Texas (HB 4390) – Texas adds definitive notification timeline and establishes an advisory council
Effective January 1, 2020, amendments to the Texas Identity Theft Enforcement and Protection Act law require businesses to send breach notifications (1) to affected individuals without “unreasonable delay,” but no later than 60-days after identifying such breach, and (2) to the Texas Attorney General within 60-days of identifying the breach, provided that the breach effects at least 250 Texas residents. Moreover, the law establishes a Texas Privacy Protection Advisory Council consisting of 15 appointed members who are “to study data privacy laws in [the] state, other states, and relevant foreign jurisdictions.”

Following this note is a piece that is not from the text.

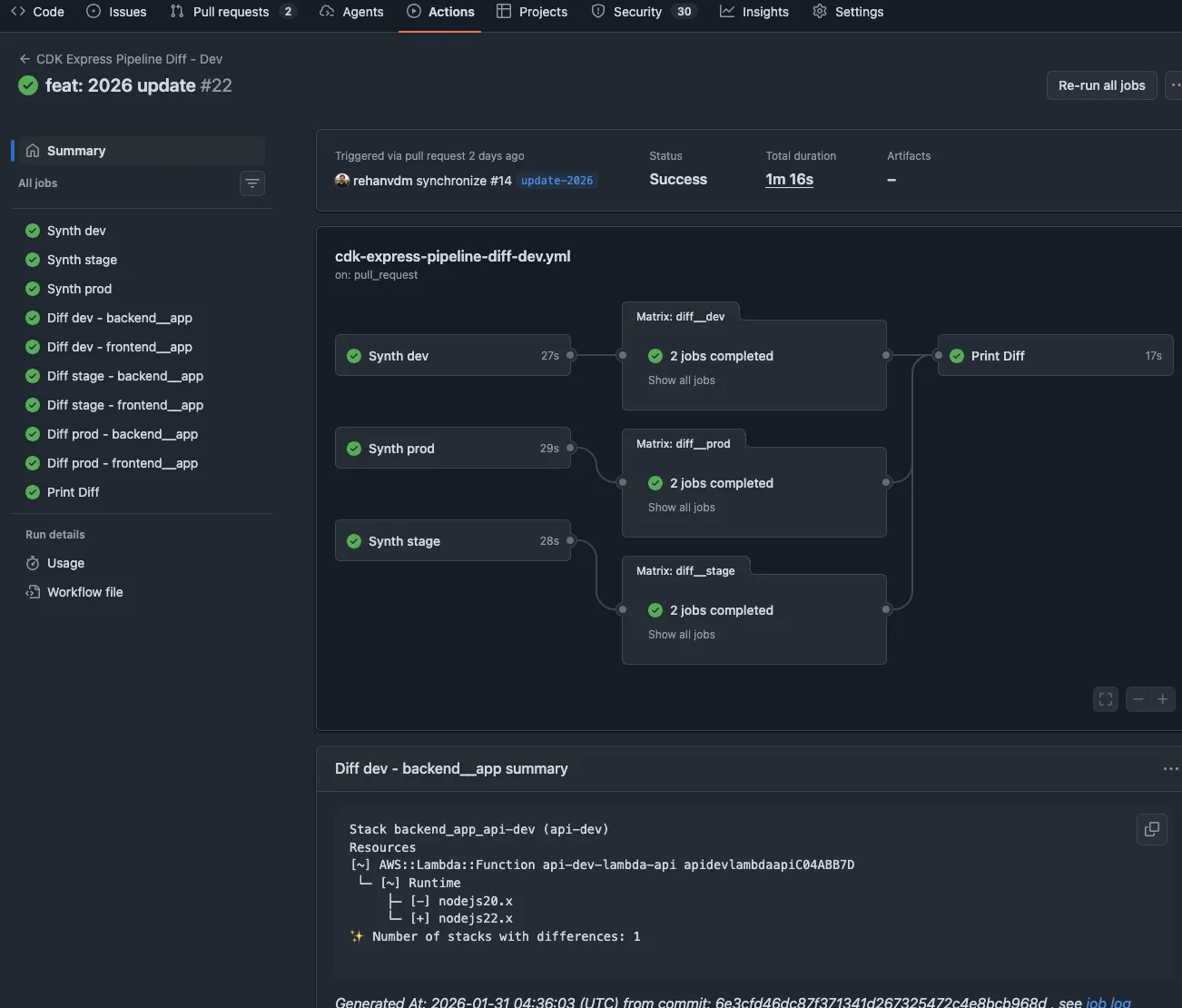Expand Show all jobs under Matrix diff__prod
1182x1008 pixels.
click(681, 507)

Washington (HB 1071) – Washington expands the definition of personal information and sets new notification requirements
Effective March 1, 2020, the definition of “personal information” is expanded to include the following categories: birthdate; unique private keys for signing electronic records; student, military, or password identification numbers; medical information; biometric information; and online login credentials. Businesses may send breach notifications by email, unless the breach involves the credentials associated with that email account. If the breach effects more than 500 residents, then the entity must provide notice to the Attorney General, identifying the type of information exposed, the time frame of exposure, the steps taken to fix the breach, and a copy of the notice sent to affected individuals. Entities must provide updated notice to the Attorney General if any information required to be provided to the Attorney General is unknown at the time the notice is filed. Lastly, the law reduces the prior 45-day notification timeline to 30-days.